Aim: Quote the material word for word, starting at the line that contains "Task: Open options" and continuing through the end, with both ends included. Leave the pictures out of your answer.

Listed entries:
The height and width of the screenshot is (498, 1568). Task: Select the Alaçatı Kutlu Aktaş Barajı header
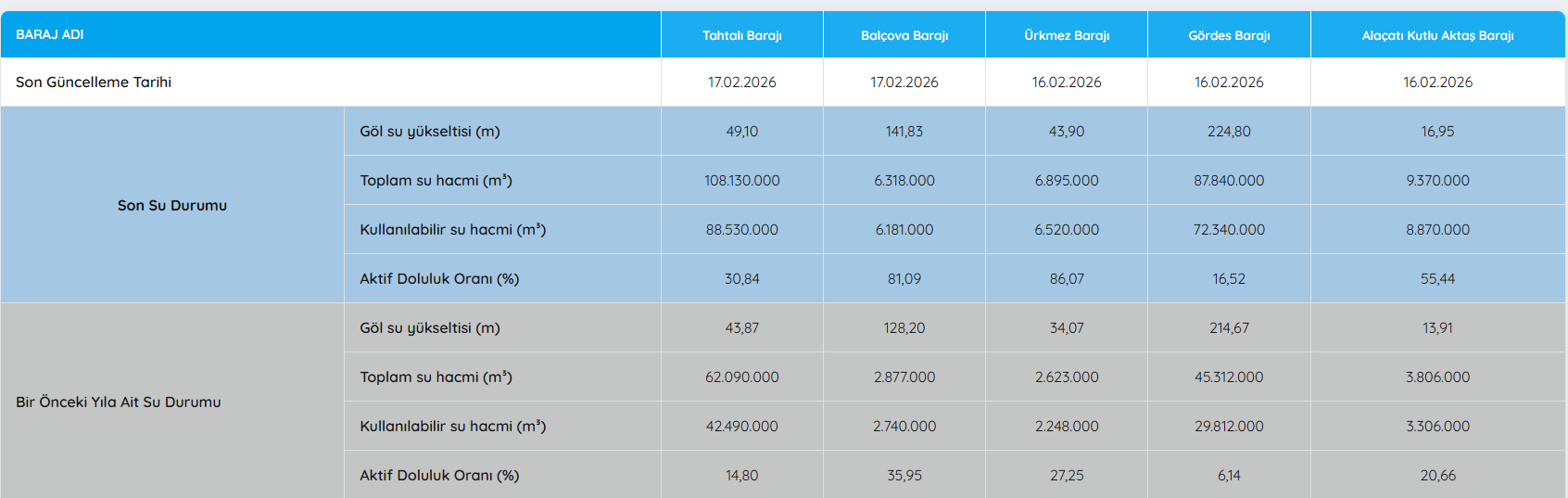(x=1437, y=35)
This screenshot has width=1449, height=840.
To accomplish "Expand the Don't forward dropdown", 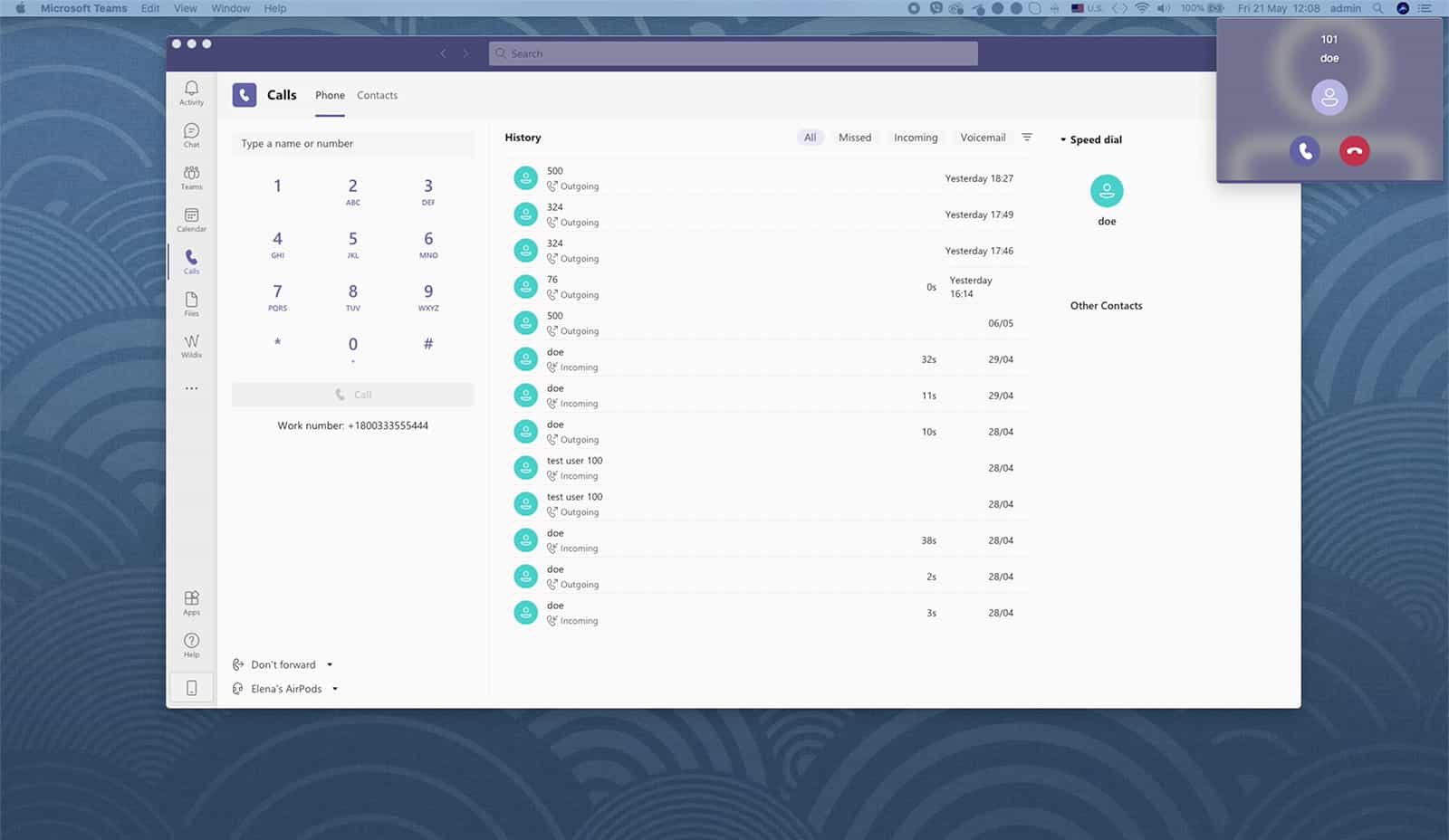I will (330, 664).
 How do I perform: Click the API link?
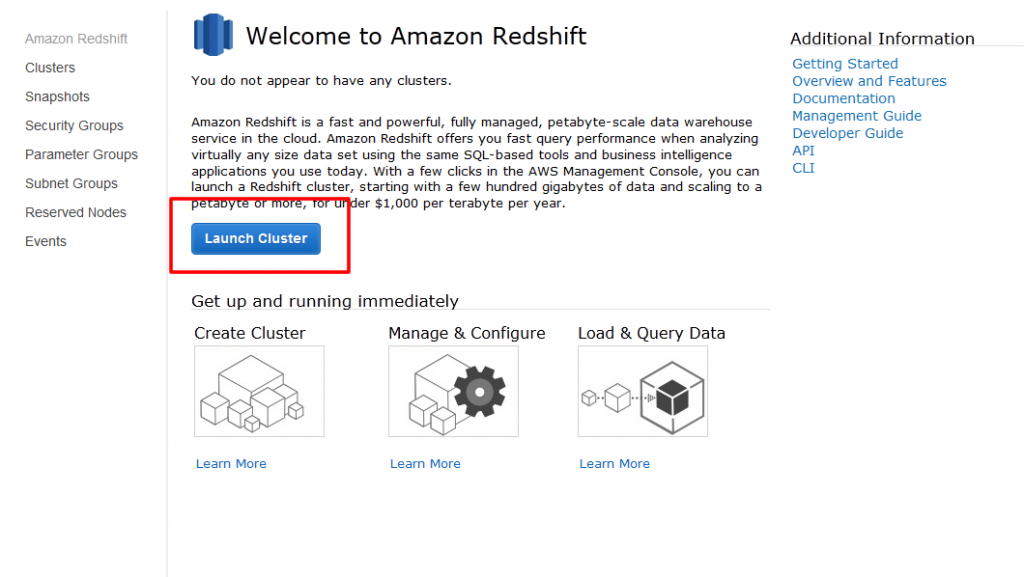pyautogui.click(x=803, y=151)
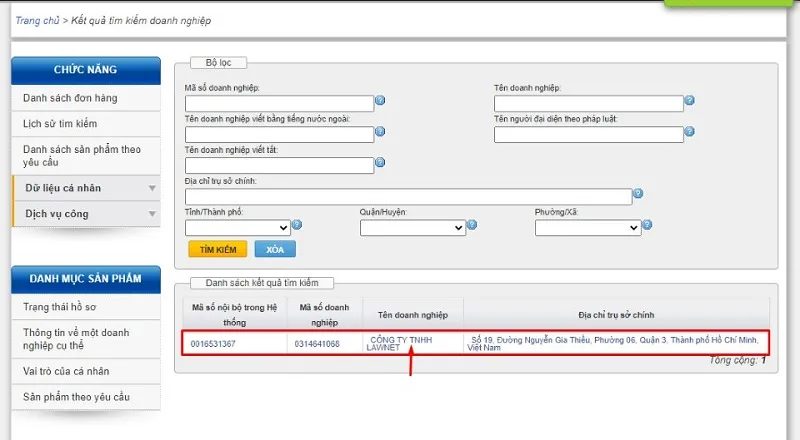800x440 pixels.
Task: Expand the Dịch vụ công menu
Action: 86,214
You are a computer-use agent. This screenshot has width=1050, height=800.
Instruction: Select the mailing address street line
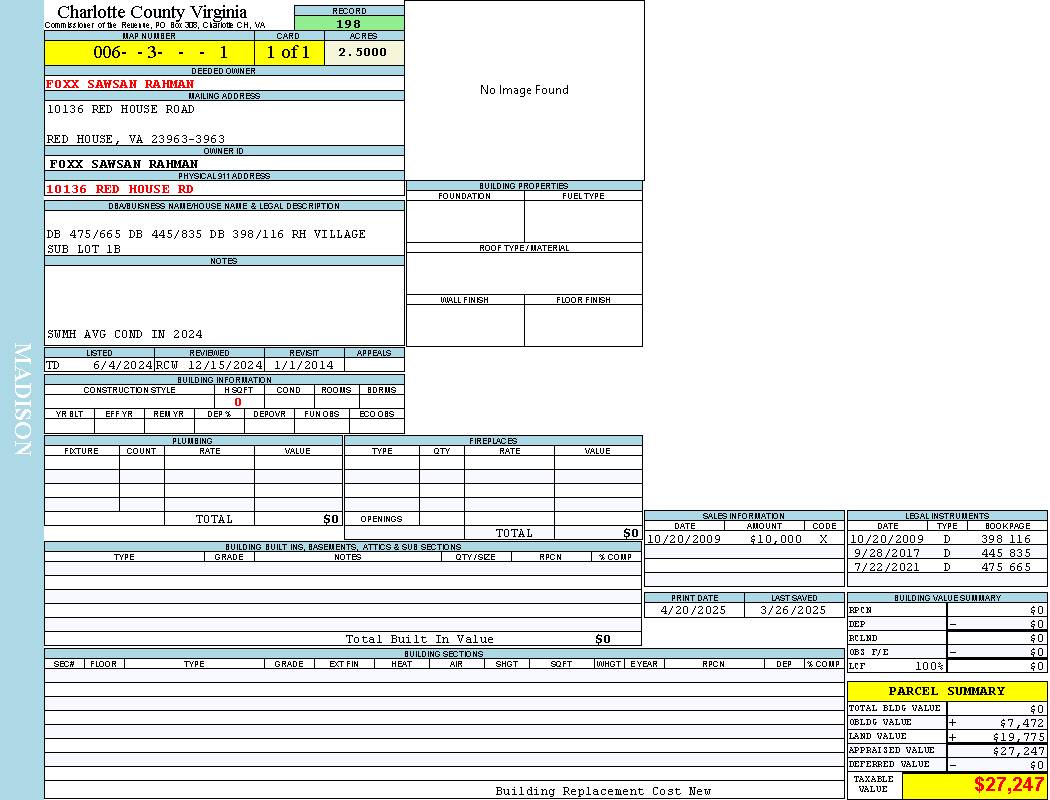pyautogui.click(x=121, y=109)
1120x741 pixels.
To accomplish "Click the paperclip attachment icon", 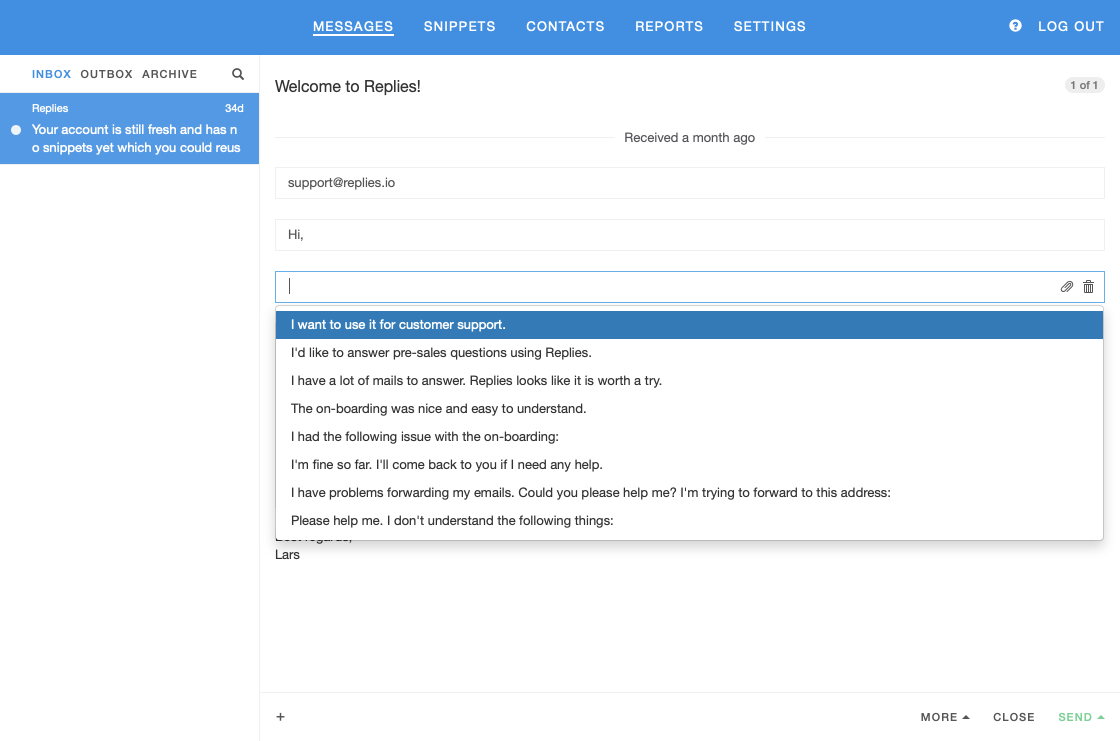I will 1067,287.
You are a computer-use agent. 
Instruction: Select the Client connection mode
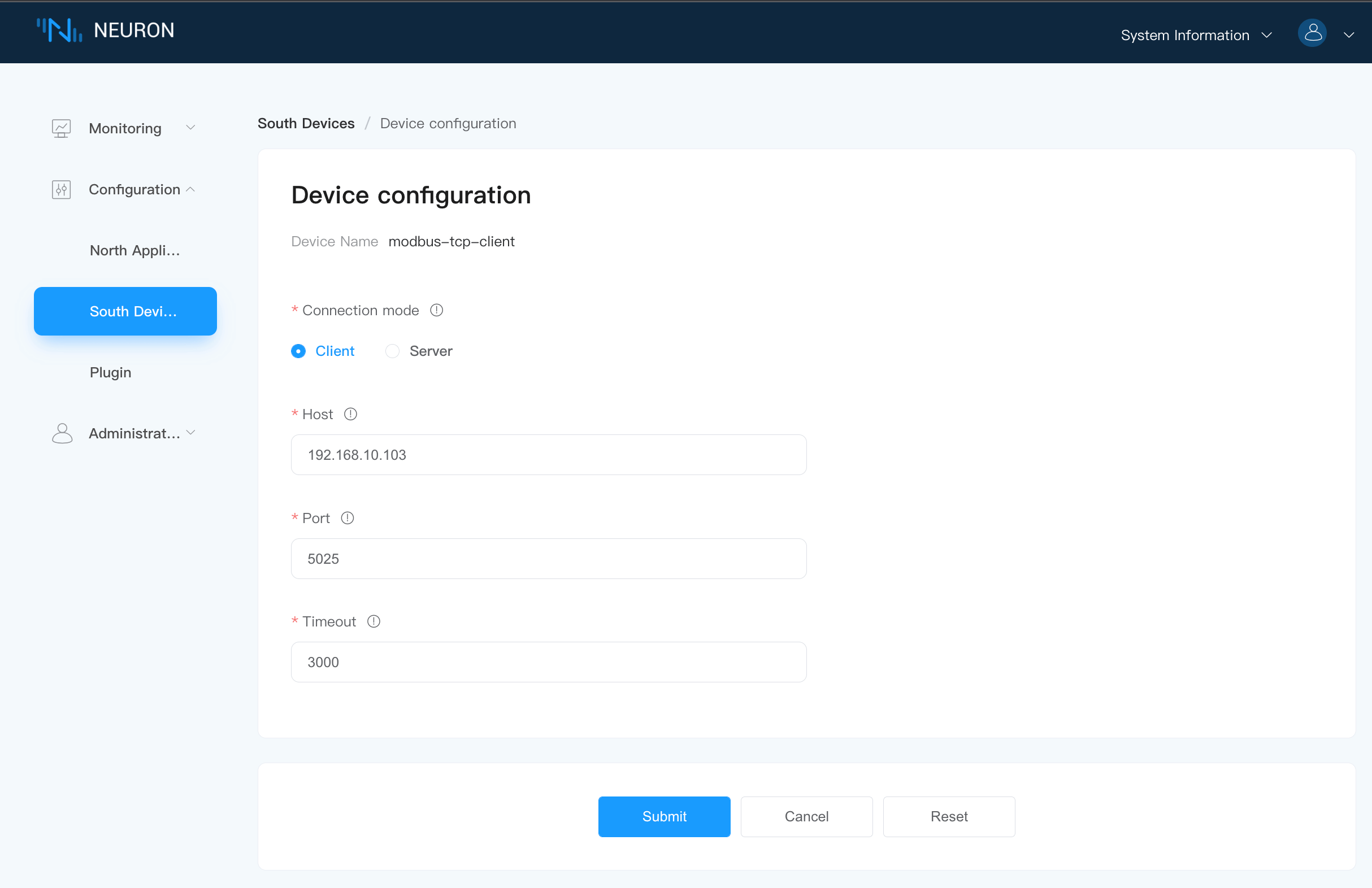coord(298,351)
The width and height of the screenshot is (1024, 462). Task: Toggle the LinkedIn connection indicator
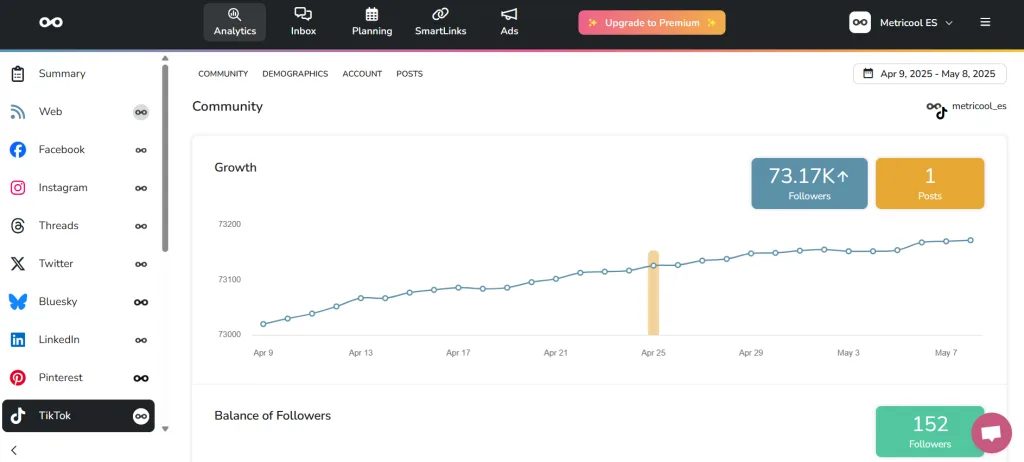(x=141, y=340)
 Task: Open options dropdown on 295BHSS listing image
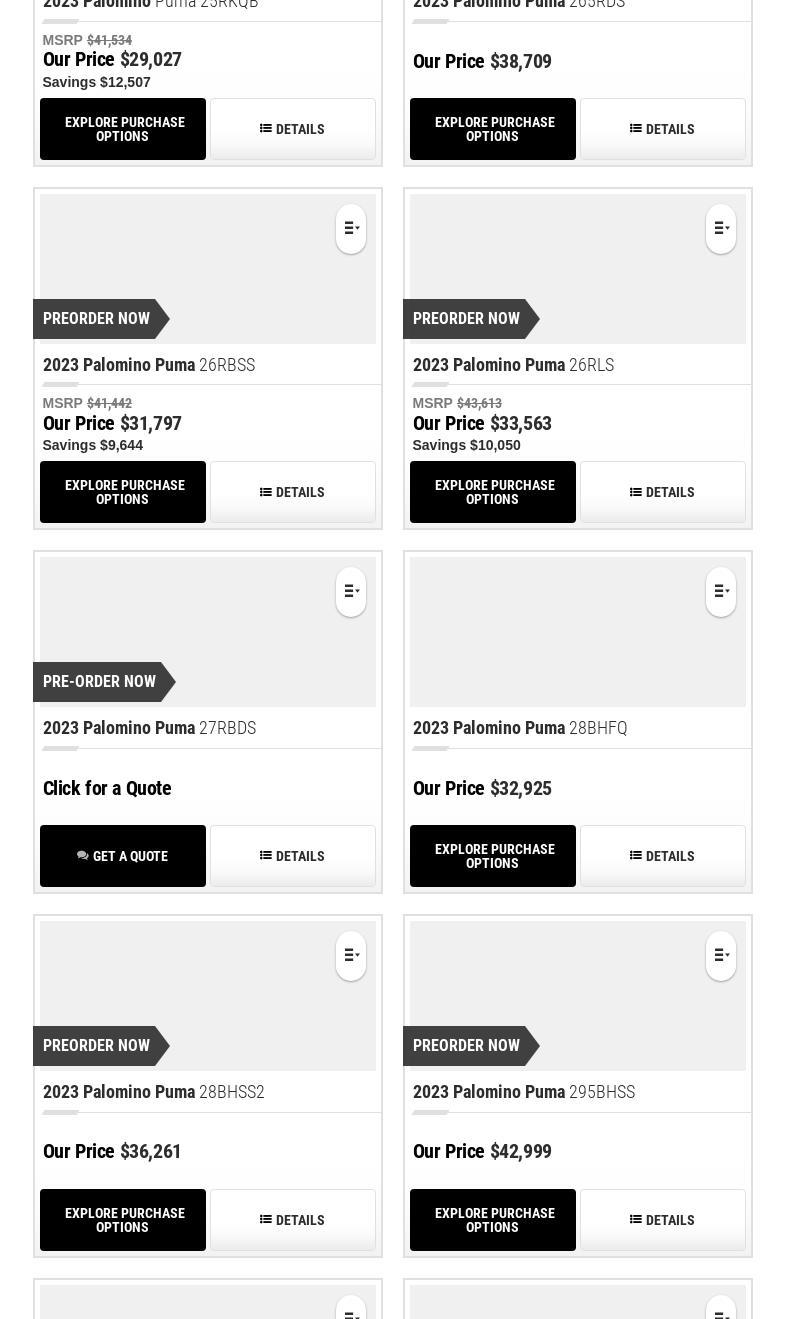click(721, 956)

Answer for this exercise:
 Task: Open options dropdown on 295BHSS listing image
click(721, 956)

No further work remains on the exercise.